As I was working out how to do the next phase of work on the southern border, a new friend of mine said, “Ask for help. There are people out there who want to help but can’t go in person. Ask them.” What? Ask people for money? That just did not sit right with me at all. As days passed and my financial need became apparent I swallowed my pride and did as she suggested. I put out an email and a post on social media. It explained the upcoming work at the border and the need for help to get there. I pressed send.
That’s when the miracles began. Almost immediately my inbox began to ding. Emails from friends and family began to arrive. And here’s the kicker. They were thanking me! So while I sat here wanting, needing to thank them for their unbelievable generosity, they were thanking me. With that my PayPal and Venmo began to chime as well.

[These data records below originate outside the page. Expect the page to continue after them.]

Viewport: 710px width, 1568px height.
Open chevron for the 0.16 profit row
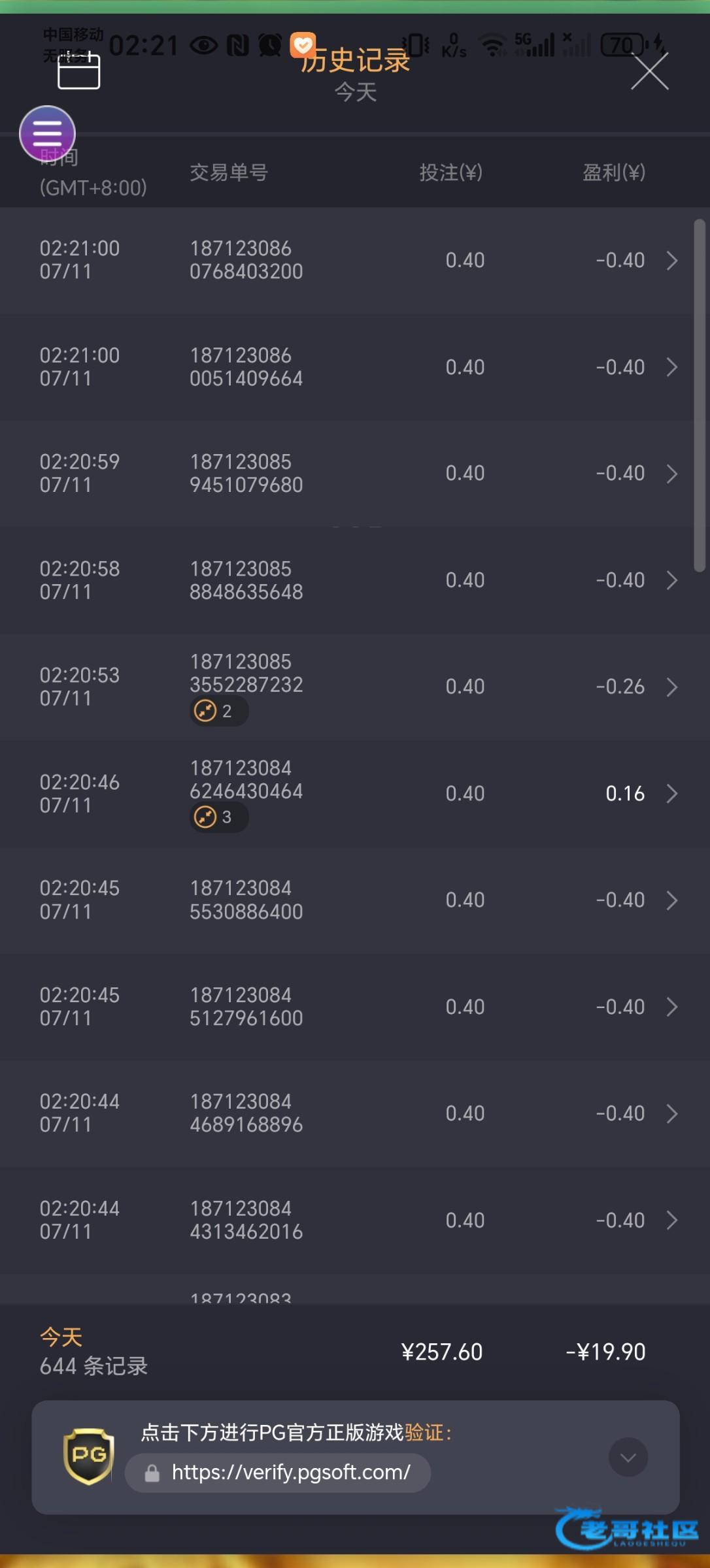[671, 794]
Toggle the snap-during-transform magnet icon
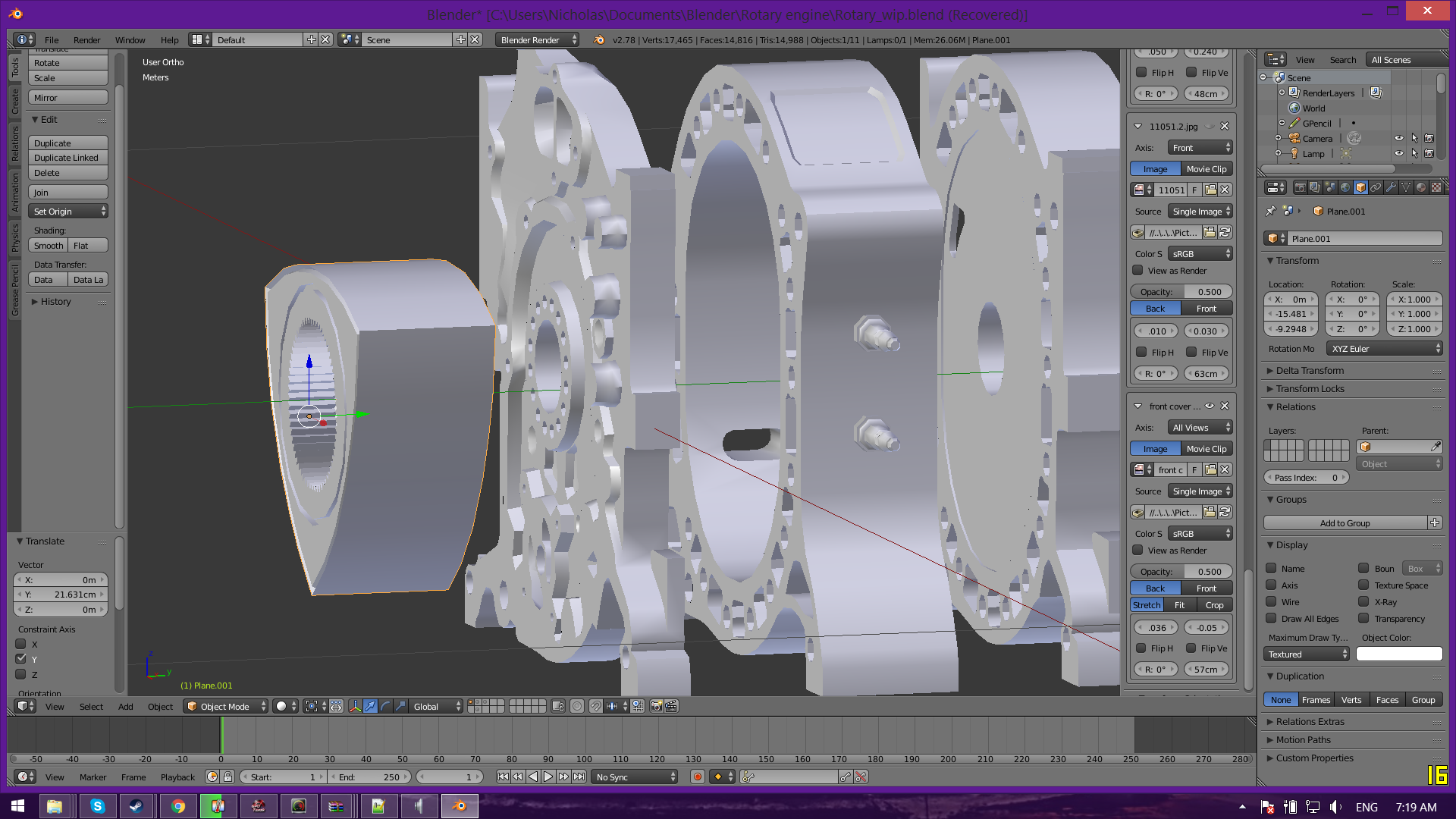This screenshot has height=819, width=1456. (596, 706)
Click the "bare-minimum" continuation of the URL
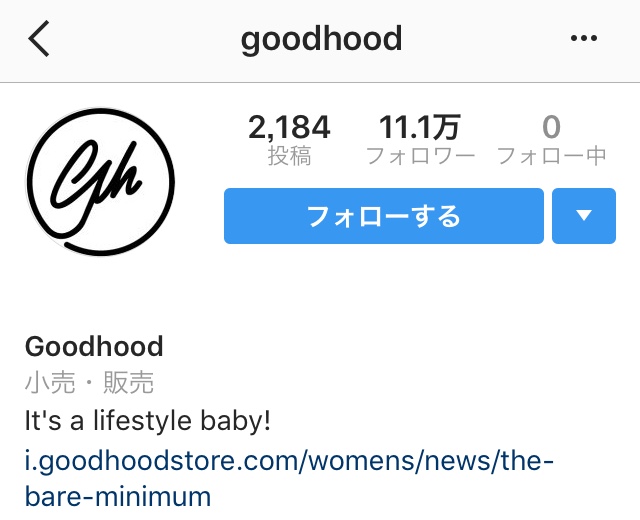Viewport: 640px width, 520px height. [x=118, y=496]
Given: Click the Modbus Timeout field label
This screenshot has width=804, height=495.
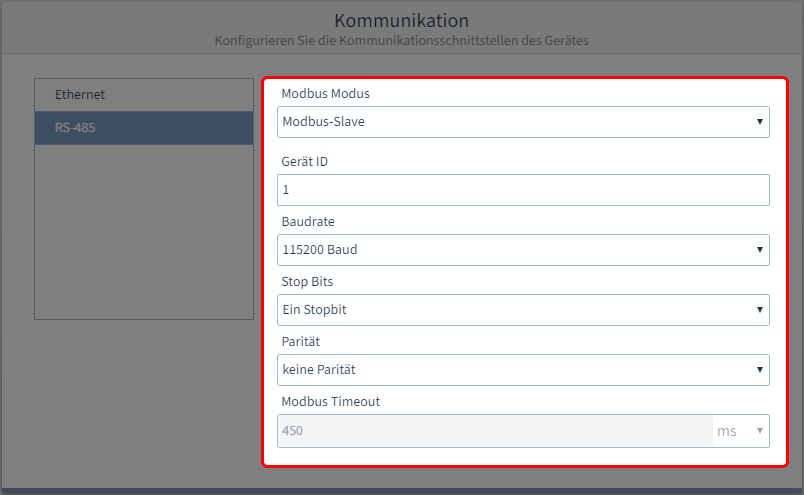Looking at the screenshot, I should pyautogui.click(x=331, y=402).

Donations were coming in electronically. And several were from people I didn’t recognize.
The notes were similar, “Thank you for doing what I can’t.” “Please take this because it helps me feel better. I can’t go but want to help so I’m glad to help you go.” “This issue is heavy on my heart. I haven’t known what to do until I saw your post. Now I do. Thank you and be safe.” “Bless you.” That last one got to me. No one ever “blessed me” outside of confession before!
I thought about all the GoFundMe accts I’ve given to in the past. Runathons, bikeathons, family members who were sick, school trips for kids overseas, education for girls, firefighters medical needs…the list goes on and on. But this didn’t feel the same to me. I learned how wrong I was.

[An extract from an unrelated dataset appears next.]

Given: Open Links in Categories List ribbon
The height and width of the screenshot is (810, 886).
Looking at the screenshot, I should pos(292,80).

So I’d just like to take a minute and say, “Thank you. Thank you to those who gave. Thank you for having faith in my work. Thank you.” There are now 9 of us going together to the border community of Brownsville, TX and Matamoros, Mexico. We are going to help those who have been there helping provide aid to the asylum seekers. They have been there helping for many months. It has become clear to me how vital this financial support is. What would we do without the support of those who “can’t go”? I really don’t think we could continue this work. So thank you to those who can’t go but who aid those who can.